“Dante ties anger, which entails caring too much about the wrong things, to acedia, which is caring too little about the right ones.” Acedia and Me, page 202
This sentence from Kathleen Norris’ book made me pause and reflect: Does anger really mean that I care overmuch for unimportant things? Is my interrupted quiet time more important than my son’s need to talk? Is that broken cup worth spewing out words that I can’t take back? The questions may be rhetorical, but they can still sting.
Norris suggests that when we are angry–especially when the anger isn’t verbalized–it comes out in action: a duty is done with resentment, carelessly. And so acedia, non-care, rears its head.
When I sweep away my concern for the right things, the best things, and cease to focus my heart, mind and actions on them, that vacuum is easily filled with more trivial desires. My thwarted will, in the midst of an otherwise empty room, seems hugely important. Any real or imagined slight by my family festers there; perhaps the laundry piles up or a requested item on the grocery list is ‘forgotten’…
Jonah couldn’t bring himself to care about the Ninevites, even after he had preached repentance to them. His resentment of God’s mercy emerged when he became unreasonably angry over the withered gourd whose shade he had enjoyed. His energies were turned inward to his own gratification, and he resented what spoiled his comfort.
What Jonah needed to realize was that God was NOT asking him to minister out of his own superior strength and holiness. Norris points out in an earlier chapter that “we engender compassion not through our strengths but through our common weaknesses.” Jonah was supposed to offer the same mercy that he and all Israel had received.
Prayer (no surprise) is the antidote here. My devotional last week gave me a good quotation to round out this relating of anger and acedia:
“I can no longer condemn or hate a brother for whom I pray, no matter how much trouble he causes me…There is no dislike, no personal tension, no estrangement that cannot be overcome by intercession as far as our side of it is concerned…To make intercession means to grant our brother the same right that we have received, namely, to stand before Christ and share in His mercy” (from Life Together by Dietrich Bonhoeffer).

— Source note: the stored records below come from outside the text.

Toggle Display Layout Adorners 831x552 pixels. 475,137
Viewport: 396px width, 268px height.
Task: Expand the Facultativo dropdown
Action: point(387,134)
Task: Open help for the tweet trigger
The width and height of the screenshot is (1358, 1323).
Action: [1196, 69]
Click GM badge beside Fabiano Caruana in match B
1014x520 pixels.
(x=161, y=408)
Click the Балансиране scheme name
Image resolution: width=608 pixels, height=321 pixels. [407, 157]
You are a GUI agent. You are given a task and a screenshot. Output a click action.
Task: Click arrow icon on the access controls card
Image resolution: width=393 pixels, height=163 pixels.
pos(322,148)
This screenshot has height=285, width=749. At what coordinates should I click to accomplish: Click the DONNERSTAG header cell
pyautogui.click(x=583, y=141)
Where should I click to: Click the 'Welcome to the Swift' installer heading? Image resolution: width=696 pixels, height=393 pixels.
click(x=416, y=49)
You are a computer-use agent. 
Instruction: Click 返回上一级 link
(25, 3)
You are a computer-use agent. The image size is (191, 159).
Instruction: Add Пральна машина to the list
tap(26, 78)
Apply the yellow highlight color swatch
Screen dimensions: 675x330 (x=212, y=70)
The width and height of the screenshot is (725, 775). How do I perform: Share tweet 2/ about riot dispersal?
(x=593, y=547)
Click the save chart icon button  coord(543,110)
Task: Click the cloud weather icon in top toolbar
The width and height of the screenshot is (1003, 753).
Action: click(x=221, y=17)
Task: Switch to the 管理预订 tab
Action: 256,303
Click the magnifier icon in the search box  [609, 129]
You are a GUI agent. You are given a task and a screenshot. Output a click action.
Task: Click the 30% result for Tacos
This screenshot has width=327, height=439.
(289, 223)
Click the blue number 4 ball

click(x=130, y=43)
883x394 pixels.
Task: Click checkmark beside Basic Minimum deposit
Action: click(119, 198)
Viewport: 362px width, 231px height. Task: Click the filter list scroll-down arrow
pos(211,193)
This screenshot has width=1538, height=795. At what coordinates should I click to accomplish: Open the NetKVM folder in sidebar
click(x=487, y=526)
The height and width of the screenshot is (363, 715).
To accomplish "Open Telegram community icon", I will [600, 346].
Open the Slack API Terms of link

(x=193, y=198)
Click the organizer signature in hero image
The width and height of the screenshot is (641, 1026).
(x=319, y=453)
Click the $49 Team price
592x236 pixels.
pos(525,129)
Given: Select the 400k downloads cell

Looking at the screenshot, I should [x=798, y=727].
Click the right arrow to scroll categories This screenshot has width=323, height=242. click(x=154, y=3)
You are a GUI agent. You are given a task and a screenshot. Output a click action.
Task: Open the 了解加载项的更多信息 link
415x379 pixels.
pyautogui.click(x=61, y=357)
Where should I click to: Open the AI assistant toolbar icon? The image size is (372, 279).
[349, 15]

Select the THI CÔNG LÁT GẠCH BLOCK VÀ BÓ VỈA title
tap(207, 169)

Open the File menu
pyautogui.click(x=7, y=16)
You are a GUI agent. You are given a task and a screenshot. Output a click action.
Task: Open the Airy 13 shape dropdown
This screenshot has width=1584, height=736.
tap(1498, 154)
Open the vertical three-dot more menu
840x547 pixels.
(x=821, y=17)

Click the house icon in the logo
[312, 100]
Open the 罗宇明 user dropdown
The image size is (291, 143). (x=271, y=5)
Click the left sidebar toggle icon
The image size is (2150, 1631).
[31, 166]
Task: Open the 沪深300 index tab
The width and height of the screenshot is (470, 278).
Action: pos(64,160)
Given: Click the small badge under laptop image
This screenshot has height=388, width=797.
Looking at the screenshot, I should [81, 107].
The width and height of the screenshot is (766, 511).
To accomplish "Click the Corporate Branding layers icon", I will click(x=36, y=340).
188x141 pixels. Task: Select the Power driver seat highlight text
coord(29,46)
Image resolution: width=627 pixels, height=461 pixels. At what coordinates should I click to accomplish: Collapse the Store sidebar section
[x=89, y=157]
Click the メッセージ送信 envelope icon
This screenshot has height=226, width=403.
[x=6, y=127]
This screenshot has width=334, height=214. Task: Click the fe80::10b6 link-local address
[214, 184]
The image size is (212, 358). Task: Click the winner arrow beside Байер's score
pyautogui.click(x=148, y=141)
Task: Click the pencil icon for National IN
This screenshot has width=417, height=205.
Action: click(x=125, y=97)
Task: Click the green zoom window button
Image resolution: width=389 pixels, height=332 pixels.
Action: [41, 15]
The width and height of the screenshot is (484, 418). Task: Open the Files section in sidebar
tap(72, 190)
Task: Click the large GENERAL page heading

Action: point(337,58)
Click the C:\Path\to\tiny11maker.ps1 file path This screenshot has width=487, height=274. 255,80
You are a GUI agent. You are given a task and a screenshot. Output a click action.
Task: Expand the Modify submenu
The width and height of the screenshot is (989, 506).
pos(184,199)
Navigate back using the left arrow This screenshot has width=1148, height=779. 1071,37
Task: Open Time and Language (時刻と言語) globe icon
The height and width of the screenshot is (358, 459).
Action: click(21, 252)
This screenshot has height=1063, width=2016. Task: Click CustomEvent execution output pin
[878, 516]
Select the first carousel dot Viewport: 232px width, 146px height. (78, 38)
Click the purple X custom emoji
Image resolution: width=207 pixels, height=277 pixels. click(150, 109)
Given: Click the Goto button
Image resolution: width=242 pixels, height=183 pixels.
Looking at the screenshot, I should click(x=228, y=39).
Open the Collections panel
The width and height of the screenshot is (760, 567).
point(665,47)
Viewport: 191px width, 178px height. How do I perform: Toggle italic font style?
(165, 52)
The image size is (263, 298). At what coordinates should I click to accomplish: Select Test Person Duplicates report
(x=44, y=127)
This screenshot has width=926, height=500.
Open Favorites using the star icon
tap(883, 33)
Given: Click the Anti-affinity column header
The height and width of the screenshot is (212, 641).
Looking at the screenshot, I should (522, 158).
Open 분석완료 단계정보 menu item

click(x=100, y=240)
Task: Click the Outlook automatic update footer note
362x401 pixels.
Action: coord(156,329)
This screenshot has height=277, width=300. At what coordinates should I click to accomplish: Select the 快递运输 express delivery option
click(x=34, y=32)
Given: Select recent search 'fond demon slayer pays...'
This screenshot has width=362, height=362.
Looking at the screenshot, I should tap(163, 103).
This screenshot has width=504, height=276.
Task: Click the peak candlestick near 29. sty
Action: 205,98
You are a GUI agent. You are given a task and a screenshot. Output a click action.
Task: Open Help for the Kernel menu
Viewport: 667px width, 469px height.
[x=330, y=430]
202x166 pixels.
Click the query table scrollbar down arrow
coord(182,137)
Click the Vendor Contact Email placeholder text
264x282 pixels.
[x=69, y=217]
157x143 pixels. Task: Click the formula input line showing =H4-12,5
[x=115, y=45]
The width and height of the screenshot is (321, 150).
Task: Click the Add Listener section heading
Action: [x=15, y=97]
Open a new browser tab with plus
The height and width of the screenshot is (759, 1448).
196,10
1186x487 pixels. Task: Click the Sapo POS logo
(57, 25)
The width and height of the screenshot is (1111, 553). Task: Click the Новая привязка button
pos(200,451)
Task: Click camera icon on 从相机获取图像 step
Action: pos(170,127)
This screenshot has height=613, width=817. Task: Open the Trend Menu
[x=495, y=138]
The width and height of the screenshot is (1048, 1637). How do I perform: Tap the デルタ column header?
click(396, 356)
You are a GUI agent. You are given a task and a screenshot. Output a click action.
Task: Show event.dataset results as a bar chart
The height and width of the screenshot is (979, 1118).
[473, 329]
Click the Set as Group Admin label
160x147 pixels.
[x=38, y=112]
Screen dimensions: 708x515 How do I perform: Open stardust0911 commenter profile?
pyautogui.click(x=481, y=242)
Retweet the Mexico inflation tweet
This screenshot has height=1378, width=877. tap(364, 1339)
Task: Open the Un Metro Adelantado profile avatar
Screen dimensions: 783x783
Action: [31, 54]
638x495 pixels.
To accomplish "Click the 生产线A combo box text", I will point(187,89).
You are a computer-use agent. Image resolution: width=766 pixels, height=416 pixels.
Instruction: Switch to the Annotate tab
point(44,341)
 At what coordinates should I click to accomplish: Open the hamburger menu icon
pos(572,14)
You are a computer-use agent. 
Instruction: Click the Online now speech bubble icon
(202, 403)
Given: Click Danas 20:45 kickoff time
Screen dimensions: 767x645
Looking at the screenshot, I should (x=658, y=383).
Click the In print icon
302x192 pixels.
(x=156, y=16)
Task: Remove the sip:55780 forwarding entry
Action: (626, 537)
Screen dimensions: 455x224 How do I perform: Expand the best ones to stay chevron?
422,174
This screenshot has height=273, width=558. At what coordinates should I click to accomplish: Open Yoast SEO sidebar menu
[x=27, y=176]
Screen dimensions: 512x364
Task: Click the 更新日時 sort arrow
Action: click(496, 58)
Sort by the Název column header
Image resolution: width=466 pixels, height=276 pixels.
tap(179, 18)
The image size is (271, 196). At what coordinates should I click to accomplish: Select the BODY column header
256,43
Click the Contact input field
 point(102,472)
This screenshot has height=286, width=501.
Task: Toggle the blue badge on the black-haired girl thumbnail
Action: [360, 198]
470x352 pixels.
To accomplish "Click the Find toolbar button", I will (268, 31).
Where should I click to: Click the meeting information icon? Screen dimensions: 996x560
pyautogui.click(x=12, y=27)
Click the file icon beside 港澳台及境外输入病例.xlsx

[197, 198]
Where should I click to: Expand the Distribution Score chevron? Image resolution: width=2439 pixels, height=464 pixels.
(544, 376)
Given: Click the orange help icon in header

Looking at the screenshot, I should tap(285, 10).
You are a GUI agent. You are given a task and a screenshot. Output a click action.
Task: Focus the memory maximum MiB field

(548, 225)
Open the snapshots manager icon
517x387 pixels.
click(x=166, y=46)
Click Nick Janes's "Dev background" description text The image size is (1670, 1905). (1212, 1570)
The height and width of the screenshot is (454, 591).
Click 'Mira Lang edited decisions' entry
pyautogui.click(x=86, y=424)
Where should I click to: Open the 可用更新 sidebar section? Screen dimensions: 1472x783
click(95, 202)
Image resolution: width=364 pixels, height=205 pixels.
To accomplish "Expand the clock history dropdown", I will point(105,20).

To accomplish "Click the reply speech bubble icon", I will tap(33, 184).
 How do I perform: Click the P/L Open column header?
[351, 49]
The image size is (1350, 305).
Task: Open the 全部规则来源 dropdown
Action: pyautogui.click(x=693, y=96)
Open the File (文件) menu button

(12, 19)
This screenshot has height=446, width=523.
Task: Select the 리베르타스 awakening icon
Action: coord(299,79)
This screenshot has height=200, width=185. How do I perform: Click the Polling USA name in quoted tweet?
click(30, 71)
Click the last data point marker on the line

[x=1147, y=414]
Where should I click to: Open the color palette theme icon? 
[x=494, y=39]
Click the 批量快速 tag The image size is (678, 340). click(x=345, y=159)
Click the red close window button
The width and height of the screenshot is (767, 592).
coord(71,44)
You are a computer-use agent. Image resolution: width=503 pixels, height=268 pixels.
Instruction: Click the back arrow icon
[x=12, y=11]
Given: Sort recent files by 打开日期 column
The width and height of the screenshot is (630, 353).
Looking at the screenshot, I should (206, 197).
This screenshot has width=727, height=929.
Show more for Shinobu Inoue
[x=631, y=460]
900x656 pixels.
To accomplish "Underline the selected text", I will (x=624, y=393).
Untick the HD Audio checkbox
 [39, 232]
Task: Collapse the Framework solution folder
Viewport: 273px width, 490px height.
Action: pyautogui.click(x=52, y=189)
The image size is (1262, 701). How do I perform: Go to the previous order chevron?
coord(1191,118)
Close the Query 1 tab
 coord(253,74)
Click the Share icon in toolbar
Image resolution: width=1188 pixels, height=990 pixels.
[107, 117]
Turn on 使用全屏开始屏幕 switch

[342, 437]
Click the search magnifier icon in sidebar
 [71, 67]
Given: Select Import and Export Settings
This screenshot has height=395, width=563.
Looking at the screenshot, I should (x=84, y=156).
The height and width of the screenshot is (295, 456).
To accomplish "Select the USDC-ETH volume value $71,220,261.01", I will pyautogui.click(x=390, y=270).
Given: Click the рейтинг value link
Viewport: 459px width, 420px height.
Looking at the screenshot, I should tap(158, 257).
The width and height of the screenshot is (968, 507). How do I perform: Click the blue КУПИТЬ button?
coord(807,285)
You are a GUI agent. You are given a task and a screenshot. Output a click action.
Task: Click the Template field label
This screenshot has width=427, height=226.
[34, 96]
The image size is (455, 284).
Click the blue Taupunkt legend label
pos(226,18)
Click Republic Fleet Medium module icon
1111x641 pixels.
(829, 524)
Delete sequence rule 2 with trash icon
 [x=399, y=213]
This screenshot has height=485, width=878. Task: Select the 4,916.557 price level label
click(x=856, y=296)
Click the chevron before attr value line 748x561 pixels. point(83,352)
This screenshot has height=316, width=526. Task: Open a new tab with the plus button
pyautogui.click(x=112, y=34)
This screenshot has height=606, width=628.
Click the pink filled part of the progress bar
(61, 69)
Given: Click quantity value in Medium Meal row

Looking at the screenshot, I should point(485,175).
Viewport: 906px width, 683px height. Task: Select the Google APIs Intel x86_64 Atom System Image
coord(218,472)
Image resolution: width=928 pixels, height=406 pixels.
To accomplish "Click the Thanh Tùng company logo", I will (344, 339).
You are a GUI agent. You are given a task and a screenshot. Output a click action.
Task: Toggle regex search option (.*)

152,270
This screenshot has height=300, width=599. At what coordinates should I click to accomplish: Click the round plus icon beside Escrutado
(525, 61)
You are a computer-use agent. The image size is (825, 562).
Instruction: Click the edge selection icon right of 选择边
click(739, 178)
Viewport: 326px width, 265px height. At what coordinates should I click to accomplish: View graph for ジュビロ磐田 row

I agree, Anna, both with the limited definition (see the next day’s post!) and with the statement about misplaced anger, which is actually the point I believe Norris is making. Thanks for commenting!
While I understand Dante’s definition of anger, I think it is limited. Sometimes anger is right. I think it is useful, if we find ourselves angry to ask, is this worth my emotional energy. Like Amy says, perspective. And like Ruth says, is this mine to do? I can get awfully worked up about things that distract me from the main thing, the mission. I think misplaced anger is one of Satan’s favorite tools to keep us from our mission.
Sometimes not-caring comes from being entirely worn out physically and emotionally. Sometimes we take on burdens God does not call us to carry, and when we find ourselves without His resources we have to turn around and connect again. Time to be still and know who is God.
Curious: Does the author attribute some apathy to physical or emotional stress? Organic causes?
Love that Bonhoeffer quote, especially the last sentence.
Since Pastor Bob mentioned his upcoming Ecclesiastes series, I’ve read through the book. Some of the things you say here seem to have a connection to Solomon’s thoughts–I think in his search for meaning in life one of the things he realized was that “caring too much aabout the wrong things” is meaningless. I found myself jotting “perspective” frequently in the margins of my reading.